Patterns that tend to work

  • Suggest, don't act. When the AI proposes and a human approves, the existing review culture does the safety work for you.
  • Route through a PR. If the agent's output is a pull request, you already have audit, review, rollback and CODEOWNERS for free.
  • Scope tightly. A small, well-defined task with a narrow blast radius almost always lands better than a broad, ambitious one.
  • Show your work. Citations, plans and diffs in the UI build more trust than higher accuracy ever will.
  • Have an off switch. Per feature, per tenant, per tool. Tested.
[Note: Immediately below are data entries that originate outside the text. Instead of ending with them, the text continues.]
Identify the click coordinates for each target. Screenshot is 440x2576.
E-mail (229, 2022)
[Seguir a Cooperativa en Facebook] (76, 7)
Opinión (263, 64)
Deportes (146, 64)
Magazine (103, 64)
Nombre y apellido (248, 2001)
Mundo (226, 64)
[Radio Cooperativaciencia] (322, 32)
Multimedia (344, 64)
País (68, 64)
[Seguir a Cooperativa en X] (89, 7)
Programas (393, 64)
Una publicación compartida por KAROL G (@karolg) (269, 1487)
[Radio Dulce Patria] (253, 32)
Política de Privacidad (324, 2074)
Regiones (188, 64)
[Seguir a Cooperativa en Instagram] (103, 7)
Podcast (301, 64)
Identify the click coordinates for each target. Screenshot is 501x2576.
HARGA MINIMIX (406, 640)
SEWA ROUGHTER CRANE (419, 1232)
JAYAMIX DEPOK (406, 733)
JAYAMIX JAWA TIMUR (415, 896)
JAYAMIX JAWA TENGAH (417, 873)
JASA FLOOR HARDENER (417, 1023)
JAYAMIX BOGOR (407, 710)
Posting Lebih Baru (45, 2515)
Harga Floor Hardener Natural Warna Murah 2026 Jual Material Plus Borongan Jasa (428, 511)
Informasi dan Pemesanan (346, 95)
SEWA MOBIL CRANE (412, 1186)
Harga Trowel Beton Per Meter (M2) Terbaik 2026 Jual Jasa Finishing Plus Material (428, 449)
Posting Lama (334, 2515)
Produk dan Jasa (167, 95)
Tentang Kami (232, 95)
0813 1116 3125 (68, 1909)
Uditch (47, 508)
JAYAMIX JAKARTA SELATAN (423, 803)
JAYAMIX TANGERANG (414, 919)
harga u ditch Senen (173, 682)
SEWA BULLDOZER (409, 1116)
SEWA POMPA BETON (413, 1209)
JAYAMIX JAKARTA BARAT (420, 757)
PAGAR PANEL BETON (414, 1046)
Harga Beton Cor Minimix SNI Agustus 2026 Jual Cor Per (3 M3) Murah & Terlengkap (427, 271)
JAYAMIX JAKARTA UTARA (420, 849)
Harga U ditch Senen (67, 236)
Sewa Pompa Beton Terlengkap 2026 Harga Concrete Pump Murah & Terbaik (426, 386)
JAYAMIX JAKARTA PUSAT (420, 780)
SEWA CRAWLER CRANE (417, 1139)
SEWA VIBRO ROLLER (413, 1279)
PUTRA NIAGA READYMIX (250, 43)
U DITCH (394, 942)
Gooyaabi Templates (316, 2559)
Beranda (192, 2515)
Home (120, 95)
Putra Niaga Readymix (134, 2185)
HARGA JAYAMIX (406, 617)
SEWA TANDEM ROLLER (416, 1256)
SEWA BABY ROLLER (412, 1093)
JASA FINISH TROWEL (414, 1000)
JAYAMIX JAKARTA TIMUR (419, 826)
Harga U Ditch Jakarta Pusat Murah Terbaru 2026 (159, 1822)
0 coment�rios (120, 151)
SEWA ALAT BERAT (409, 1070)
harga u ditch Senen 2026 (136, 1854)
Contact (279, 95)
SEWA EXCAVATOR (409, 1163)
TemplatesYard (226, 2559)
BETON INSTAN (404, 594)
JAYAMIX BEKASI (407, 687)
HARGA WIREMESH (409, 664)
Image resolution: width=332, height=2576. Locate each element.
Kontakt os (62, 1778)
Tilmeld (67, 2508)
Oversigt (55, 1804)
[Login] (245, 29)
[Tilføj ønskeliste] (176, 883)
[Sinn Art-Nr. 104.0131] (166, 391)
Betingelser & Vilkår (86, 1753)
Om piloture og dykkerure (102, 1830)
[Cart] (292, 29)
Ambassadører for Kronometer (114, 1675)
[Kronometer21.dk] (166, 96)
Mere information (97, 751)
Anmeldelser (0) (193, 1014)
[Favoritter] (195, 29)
Anti-patterns to watch for

  • Approval theatre. A human is "in the loop" but couldn't realistically review every item in the stream.
  • No blast-radius thinking. An automation is given the power to take an action it can't reasonably undo.
  • Silent drift. A model or prompt change ships and nobody notices the behaviour shifted because there were no evals.
  • Hidden AI. Users can't tell they're talking to an AI, or can't tell which parts of the experience were generated.
  • One-way decisions. The system can act, but the user has no path to challenge, correct or appeal.

A useful frame

The system is the unit of reliability, not the model.

The same model can be safe in one product and unsafe in another. The thing you're shipping is the system around the model: the prompts, the tools, the guardrails, the UI, the review process, the rollback. That is what you are accountable for.